Note: this is a post of how I took Technology Entrepreneurship Stanford Venture Lab course by Chuck Eesley  back in May 2013. 

Technology entrepreneurship is definitely not something that you can learn from reading books, however if you are looking to make a career loop from corporation to a startup, educational courses can give you guidelines which make a transition more smoothly.

This was exactly my case, when after 3 years of career in investment companies and hundreds of startups analyzed as potential investment opportunities, I wanted to gain more operational experience from a startup side.

By this time I already knew a lot about Lean Entrepreneurship and various startup business models, but this knowledge was mostly theoretical, gained from books and lectures, thus I was looking to add more practice to it without quitting from a job.

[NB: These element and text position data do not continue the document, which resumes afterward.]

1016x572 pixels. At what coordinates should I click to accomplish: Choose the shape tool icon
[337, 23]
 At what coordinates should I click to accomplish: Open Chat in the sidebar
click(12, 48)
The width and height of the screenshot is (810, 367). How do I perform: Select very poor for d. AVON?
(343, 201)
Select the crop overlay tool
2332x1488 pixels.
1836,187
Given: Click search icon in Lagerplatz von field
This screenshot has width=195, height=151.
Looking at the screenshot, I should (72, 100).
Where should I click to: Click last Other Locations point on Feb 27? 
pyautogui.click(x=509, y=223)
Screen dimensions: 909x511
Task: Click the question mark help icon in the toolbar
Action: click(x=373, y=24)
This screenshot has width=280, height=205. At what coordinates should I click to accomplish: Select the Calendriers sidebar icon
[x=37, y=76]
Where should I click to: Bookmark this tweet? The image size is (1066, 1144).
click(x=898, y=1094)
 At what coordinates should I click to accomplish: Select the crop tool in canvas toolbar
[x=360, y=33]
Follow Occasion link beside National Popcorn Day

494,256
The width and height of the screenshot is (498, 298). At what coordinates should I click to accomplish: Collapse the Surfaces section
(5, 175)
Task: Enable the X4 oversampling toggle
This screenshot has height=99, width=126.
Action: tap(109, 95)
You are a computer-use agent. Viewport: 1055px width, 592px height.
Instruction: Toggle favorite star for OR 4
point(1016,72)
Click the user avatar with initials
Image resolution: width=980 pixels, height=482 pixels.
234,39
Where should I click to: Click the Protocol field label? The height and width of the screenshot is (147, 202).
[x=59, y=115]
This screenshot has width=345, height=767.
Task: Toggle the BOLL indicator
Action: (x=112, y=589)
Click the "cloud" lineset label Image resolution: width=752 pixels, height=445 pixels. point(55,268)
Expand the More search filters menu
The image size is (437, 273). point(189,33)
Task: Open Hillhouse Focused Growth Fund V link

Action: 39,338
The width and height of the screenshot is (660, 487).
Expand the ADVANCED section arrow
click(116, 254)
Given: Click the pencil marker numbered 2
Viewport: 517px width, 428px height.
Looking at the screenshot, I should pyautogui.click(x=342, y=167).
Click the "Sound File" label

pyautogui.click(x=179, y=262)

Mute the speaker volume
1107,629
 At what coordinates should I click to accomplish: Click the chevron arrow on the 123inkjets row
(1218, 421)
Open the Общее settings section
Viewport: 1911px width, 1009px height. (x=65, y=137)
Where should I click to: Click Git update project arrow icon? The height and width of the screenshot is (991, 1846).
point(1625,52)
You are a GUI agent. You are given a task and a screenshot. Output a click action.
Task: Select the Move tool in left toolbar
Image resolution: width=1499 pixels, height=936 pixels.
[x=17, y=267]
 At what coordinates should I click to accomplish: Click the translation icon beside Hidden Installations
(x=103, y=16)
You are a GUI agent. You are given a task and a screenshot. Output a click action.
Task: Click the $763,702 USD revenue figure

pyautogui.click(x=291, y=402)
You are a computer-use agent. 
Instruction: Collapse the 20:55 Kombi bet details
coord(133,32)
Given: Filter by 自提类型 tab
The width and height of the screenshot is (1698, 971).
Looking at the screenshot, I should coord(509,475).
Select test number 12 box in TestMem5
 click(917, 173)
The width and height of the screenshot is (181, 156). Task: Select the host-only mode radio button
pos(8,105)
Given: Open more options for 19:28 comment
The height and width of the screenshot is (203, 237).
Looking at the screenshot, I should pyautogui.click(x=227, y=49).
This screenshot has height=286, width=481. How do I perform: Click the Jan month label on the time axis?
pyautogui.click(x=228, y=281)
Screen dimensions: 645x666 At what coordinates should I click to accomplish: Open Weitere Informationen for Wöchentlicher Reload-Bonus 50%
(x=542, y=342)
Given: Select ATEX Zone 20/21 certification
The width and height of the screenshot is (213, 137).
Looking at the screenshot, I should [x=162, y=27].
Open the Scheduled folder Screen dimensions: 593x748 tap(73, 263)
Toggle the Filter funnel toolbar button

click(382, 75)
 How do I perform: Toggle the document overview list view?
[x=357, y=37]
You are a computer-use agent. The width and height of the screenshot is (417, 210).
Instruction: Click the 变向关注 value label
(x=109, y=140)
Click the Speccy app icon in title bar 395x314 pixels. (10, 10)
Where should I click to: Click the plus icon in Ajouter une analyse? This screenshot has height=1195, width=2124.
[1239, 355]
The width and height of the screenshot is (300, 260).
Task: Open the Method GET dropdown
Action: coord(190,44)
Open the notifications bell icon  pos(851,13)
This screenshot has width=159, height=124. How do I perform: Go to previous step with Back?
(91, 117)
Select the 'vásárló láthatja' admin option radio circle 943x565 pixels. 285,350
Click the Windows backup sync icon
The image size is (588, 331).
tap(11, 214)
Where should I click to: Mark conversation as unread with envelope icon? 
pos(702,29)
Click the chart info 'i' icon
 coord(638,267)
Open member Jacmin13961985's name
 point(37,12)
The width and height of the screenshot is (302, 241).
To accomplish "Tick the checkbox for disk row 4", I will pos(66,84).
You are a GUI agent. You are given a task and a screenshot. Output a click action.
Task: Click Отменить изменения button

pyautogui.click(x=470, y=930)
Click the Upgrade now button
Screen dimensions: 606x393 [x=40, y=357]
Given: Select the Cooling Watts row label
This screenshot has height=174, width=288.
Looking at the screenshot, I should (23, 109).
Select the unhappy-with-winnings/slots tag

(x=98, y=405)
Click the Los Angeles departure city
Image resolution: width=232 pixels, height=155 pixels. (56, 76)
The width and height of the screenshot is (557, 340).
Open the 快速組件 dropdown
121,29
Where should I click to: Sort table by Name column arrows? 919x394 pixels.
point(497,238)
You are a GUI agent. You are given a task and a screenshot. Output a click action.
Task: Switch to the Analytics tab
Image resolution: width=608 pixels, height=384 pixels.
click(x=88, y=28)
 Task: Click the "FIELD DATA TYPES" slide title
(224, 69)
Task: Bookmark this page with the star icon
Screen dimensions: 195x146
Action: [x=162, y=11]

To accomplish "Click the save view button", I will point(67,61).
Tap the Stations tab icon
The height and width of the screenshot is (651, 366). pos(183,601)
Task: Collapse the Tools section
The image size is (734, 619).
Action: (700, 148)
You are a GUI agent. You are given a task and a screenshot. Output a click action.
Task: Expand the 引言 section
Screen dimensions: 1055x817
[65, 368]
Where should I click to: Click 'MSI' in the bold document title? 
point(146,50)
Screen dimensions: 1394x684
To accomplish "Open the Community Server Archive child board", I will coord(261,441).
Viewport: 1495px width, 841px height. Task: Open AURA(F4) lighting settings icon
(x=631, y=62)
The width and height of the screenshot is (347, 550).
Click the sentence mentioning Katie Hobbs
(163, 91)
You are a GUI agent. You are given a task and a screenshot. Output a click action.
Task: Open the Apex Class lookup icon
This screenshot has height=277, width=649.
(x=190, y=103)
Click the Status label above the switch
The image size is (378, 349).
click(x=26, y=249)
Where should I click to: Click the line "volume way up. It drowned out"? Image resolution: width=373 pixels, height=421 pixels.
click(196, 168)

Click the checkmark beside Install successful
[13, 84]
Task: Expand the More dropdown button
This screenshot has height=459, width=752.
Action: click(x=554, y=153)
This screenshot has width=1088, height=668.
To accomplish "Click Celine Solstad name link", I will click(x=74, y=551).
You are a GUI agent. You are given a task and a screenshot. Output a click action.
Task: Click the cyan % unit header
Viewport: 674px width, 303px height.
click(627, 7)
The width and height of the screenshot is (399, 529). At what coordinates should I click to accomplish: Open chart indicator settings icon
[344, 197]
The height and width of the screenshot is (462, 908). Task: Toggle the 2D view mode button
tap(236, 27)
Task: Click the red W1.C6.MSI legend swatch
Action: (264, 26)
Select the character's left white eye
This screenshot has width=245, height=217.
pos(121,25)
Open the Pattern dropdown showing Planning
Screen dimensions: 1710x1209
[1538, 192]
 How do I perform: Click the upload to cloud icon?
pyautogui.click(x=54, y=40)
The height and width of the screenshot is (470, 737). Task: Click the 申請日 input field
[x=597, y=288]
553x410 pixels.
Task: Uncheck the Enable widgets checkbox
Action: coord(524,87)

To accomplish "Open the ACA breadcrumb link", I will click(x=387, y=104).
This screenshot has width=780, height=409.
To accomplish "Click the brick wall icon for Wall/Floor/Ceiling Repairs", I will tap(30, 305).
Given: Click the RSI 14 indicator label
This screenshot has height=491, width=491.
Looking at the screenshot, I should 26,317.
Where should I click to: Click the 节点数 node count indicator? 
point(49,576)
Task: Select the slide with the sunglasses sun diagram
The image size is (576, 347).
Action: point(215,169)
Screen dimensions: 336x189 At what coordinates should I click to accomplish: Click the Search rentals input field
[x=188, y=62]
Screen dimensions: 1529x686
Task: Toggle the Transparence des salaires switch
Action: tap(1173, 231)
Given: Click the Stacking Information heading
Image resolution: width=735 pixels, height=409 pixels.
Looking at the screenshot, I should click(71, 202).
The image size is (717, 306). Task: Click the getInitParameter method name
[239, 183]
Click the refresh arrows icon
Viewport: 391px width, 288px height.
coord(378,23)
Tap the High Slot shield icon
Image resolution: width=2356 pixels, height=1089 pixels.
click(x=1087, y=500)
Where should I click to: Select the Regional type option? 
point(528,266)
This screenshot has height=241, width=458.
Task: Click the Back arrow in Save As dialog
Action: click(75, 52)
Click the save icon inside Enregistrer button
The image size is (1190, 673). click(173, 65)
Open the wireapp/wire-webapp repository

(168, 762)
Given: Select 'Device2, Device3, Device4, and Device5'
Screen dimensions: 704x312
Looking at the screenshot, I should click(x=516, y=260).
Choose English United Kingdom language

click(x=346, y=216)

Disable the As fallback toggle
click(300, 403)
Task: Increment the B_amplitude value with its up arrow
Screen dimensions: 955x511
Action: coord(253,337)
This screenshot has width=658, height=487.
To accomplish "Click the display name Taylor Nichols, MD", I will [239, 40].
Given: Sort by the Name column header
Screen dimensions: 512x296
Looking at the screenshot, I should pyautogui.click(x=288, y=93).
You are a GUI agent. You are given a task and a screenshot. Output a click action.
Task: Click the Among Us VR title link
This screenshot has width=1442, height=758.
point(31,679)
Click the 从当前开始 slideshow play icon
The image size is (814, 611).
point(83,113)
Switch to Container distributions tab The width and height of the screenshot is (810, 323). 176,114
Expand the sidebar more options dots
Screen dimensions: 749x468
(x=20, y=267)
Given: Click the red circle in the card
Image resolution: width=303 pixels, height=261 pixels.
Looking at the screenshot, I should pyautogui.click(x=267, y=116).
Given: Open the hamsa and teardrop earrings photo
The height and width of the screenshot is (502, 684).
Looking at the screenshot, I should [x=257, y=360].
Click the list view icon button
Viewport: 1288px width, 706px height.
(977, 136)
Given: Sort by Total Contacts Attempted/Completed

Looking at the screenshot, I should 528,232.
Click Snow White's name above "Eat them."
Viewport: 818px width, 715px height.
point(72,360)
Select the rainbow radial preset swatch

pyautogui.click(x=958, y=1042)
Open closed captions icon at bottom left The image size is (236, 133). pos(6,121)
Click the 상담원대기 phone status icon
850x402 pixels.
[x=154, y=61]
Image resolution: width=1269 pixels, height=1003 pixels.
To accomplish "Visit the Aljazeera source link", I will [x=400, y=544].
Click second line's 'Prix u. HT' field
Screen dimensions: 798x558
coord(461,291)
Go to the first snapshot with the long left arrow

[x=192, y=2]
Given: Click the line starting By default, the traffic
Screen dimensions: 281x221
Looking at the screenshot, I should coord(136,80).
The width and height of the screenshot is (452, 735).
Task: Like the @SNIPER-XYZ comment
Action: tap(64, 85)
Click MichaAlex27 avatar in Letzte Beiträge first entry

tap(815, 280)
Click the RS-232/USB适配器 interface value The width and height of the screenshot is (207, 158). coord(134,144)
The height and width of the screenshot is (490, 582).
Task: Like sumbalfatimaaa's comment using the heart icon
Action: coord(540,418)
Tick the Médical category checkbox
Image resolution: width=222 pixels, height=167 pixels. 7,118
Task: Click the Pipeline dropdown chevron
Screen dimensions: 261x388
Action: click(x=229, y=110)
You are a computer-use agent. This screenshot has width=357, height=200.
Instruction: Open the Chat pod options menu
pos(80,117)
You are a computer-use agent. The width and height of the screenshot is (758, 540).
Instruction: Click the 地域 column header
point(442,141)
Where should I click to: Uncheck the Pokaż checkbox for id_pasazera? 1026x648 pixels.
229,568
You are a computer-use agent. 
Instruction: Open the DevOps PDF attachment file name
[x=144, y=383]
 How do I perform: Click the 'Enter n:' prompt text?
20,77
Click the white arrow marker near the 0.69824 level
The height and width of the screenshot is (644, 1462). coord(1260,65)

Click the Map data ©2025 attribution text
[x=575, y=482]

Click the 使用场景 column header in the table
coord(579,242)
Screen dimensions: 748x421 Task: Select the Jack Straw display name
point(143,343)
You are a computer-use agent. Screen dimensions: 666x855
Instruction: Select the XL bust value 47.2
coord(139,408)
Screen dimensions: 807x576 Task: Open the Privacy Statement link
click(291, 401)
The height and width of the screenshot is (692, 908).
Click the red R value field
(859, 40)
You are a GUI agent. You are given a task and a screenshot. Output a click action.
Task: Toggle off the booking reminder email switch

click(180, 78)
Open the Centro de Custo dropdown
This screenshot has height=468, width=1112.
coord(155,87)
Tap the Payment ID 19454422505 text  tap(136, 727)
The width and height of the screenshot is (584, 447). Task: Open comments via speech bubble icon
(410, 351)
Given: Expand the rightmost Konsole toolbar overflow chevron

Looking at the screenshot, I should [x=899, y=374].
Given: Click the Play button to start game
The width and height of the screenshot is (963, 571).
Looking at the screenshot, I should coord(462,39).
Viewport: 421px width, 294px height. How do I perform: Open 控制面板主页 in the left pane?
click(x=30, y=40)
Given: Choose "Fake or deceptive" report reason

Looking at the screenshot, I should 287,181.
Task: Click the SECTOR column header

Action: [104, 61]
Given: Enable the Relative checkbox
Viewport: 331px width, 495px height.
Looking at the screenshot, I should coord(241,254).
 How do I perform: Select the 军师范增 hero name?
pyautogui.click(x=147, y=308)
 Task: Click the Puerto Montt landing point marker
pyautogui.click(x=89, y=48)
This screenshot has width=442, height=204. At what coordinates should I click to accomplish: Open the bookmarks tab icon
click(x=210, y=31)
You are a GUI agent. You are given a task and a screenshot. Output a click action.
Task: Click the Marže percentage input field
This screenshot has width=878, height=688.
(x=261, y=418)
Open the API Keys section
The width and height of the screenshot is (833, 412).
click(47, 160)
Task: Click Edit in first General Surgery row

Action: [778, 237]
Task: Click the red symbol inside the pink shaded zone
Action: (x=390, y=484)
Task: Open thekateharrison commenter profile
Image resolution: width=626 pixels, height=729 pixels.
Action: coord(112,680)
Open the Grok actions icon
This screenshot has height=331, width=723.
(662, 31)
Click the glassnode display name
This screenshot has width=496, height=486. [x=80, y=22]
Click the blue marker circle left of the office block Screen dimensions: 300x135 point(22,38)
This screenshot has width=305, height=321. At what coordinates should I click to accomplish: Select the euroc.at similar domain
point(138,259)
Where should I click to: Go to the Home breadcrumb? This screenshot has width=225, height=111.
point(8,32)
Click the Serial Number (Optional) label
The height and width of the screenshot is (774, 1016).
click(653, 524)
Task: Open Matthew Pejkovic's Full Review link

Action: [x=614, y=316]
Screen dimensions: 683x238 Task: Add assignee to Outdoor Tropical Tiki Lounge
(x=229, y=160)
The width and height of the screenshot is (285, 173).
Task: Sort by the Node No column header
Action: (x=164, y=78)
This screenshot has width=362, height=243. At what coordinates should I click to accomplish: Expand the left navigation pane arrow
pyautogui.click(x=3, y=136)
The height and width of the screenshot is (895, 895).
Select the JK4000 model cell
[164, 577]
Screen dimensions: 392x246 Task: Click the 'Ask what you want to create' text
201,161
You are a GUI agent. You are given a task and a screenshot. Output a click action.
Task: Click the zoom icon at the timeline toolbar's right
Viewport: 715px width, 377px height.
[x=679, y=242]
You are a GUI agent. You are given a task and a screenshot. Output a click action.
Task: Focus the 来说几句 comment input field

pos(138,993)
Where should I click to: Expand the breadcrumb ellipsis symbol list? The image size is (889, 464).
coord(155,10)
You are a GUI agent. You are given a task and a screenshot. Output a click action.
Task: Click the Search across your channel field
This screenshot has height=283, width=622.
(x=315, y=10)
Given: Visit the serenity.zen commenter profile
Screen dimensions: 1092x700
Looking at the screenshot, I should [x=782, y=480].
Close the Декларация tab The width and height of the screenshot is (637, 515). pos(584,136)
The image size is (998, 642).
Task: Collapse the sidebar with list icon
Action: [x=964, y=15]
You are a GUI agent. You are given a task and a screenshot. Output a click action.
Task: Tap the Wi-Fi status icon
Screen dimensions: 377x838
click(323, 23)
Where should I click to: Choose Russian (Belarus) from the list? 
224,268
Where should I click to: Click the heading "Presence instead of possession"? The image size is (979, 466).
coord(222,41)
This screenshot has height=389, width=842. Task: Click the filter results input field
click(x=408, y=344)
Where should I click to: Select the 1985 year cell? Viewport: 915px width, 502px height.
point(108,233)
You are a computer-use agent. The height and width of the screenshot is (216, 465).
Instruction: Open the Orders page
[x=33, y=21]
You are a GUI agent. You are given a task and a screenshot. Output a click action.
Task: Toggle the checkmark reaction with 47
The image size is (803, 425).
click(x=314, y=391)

2-month Tech Entrepreneurship MOOC seemed like a perfect fit with practical assignments, best practice course syllabus, high-quality professor, and global students scale.

From the beginning of the course, I’ve started actively taking part in forum discussions and communicating with students and organized several local meet-ups in order to find the right team for a project. By the time of submitting a first team assignment, I already had a technical co-founder and was getting a feedback from students during the whole course.

Our idea of the project “Bemy.co” got into the top-list for all of the assignments, mainly because we were actively implementing the concept of “getting out of the building”, gathering lots of feedback from the course students and running potential customer interviews in the public places of Moscow.  We were also constantly making changes in the original business model canvas from the lessons we’ve learned during the process of customer development. Our final opportunity assessment project showed that the concept was sustainable, however monetization for it was yet to be proved. 

Summing up a course was a great experience which gave a feeling of sleepless nights and fighting about the idea with co-founder, being able to acknowledge mistakes and change the concept quickly, taking customer as a king and learning from them. In addition to it I’ve broadened my knowledge of the market and got to know useful online sources for building a startup.

Finally, I’ve got my statement of accomplishment:


P.S. The course was a beginning of my path to becoming a tech entrepreneur, which finally led me to a business development role at a startup. Though I haven’t actually become one right after it, I was able to make a more conscious decision whether I want to become her one day.